The first thing to note is that we can find an infinite number of collisions just by appending arbitrary data after 10 blocks. However, this is not interesting to us, but completely defeats the conditions for a safe cryptographic hash function.
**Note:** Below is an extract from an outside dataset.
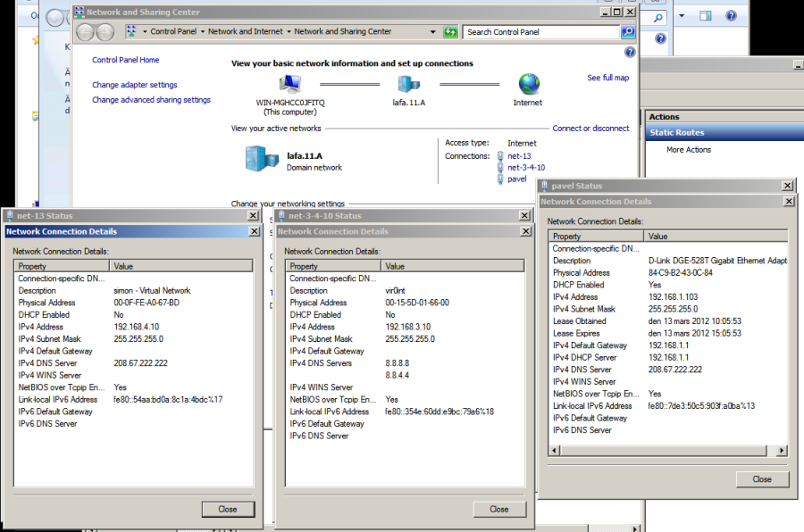Expand the Control Panel breadcrumb dropdown arrow
This screenshot has height=532, width=804.
click(202, 32)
This Merkle-Damgård-like structure allows us to solve blocks iteratively, starting from the first. Here is how. Starting from the first block, we can find an input to the function $H$ such that when rotated 7 steps is equal to block 0 (here, denoted $B_0$). Hence, the problem we solve is to find an $x$ such that $H(x) \ll 7 = B_0$. This is a simple thing for Z3. Then, we take the next block and solve for $(H(x) \oplus B_0) \ll 7 = B_1$ and so forth. Implemented in Python/Z3, it may look like the following:

```from z3 import *
import binascii, string, itertools

bits = 32
mask = 2**bits - 1
allowed_chars = string.printable

def convert_to_hex(s):
return ''.join([hex(ord(x))[2:].zfill(2) for x in s[::-1]])

def convert_to_string(h):
return ''.join([chr(int(x, 16)) for x in list(map(''.join, zip(*[iter(hex(h)[2:])]*2)))[::-1]])

def rot(val, steps):
return (val << (bits-steps)) | LShR(val, steps)

def hash_foobar(input):
eax = rot(input ^ 0x24f50094, (input ^ 0x24f50094) & 0xf)
eax = rot(eax + 0x2219ab34, bits - (eax + 0x2219ab34 & 0xf))
eax = eax * 0x69a2c4fe
return eax & mask

def break_iteratively(hashdata, i):

if i == 0: prev_block = 0
else: prev_block = hashdata[i-1]

s = Solver()
j = BitVec('current_block', bits)

eax = rot(prev_block ^ hash_foobar(j), 7)
block_preimages = []

while s.check() == sat:
sol = s.model()
block_string = convert_to_string(sol[j].as_long())
if all(c in allowed_chars for c in block_string):
block_preimages.append(block_string)

return block_preimages

known = '9513aaa552e32e2cad6233c4f13a728a5c5b8fc879febfa9cb39d71cf48815e10ef77664050388a3' # this the hash of the file
data = list(map(''.join, zip(*[iter(known)]*8)))
hashdata = [int(x, 16) for x in data]

print '[+] Hash:', ''.join(data)
print '[+] Found potential hashes:\n'
for x in itertools.product(*[break_iteratively(hashdata, i) for i in range(10)]):
print ' * ' + ''.join(x)
```

This code is surprisingly fast, thanks to Z3, and runs in 0.3 seconds. Taking all possible collisions into consideration…

```[+] Hash: 9513aaa552e32e2cad6233c4f13a728a5c5b8fc879febfa9cb39d71cf48815e10ef77664050388a3
[+] Found potential hashes:

* CTFEC0nstra1nts_m4keth_fl4g}
* CTFEC0nstra1nts_m4keth_nl4g}
* CTFEC0nstra1nws_m4keth_fl4g}
* CTFEC0nstra1nws_m4keth_nl4g}
* CTFEC0nstra9nts_m4keth_fl4g}
* CTFEC0nstra9nts_m4keth_nl4g}
* CTFEC0nstra9nws_m4keth_fl4g}
* CTFEC0nstra9nws_m4keth_nl4g}
* CTF{C0nstra1nts_m4keth_fl4g}
* CTF{C0nstra1nts_m4keth_nl4g}
* CTF{C0nstra1nws_m4keth_fl4g}
* CTF{C0nstra1nws_m4keth_nl4g}
* CTF{C0nstra9nts_m4keth_fl4g}
* CTF{C0nstra9nts_m4keth_nl4g}
* CTF{C0nstra9nws_m4keth_fl4g}
* CTF{C0nstra9nws_m4keth_nl4g}
```

…we finally conclude that the flag is the SHA-256 of `C0nstra1nts_m4keth_fl4g`.